I brought a recently read copy of Crooked Letter, Crooked Letter; I also offered up our duplicate copies of LeGuin's The Dispossessed and Left Hand of Darkness and Matt Forbeck's Amortals (figuring someone else in the likely-geek crowd would enjoy it). Among the books Chris brought was a copy of a Magic: the Gathering anthology that he'd contributed to which was adorably snapped up by a sweet little 9-year-old geek girl who plays Magic and seemed quite excited by her score.

I decided to go out of my comfort zone on a couple of the books I picked up and try some more serious reading. I've been padding out my reading list with a lot of mysteries, thrillers, suspense novels, and easy-to-read fiction this year, so I decided to rescue a couple of non-fiction books from the table. I picked up Joseph J. Ellis' American Sphinx, The Character of Thomas Jefferson and a collection of Christopher Hitchens' essays called Love, Poverty, and War. I also selected a book I'd never heard of called Dance Night by Dawn Powell based purely on the fact that it was by a female author published in 1930. What little I know of literature of the early 20th century is dominated almost entirely by men, all the very famous male authors (Faulkner, Hammett, Hemingway, Joyce, Fitzgerald, Sinclair Lewis, etc). Since making my way through Their Eyes Were Watching God earlier this year I feel like I should further educate myself on women writers from the early years of the century. So, Dance Night went into my bag.

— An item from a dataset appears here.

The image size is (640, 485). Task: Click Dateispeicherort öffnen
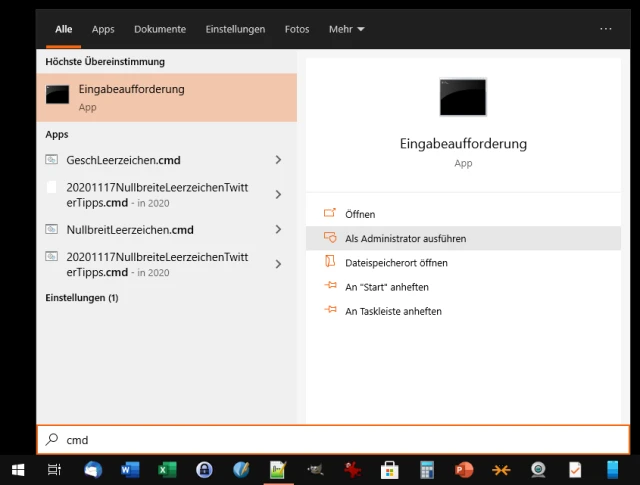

Then, in the interest of not getting too highfalutin with my picks, I snagged a lovely slip-cased volume of Stephen King's The Green Mile, which I've also never read. I have a mixed relationship with King, I read and enjoyed his Bachman books (which include The Long Walk and The Running Man), The Stand, The Dark Tower and his On Writing is excellent but I've often felt he has trouble ending a story. Curious to see if the serial format of The Green Mile made a structural difference in the act of writing it that might change my feeling about King's endings... oops, there I go getting higfalutin again. I meant to say "Stephen King blood-gore-scary-horror-fun". Heh. Whatev'.

Anyway, fun barbecue that results in good food, drinks, a firepit and giant marshmallows AND several new books to read? Awesome!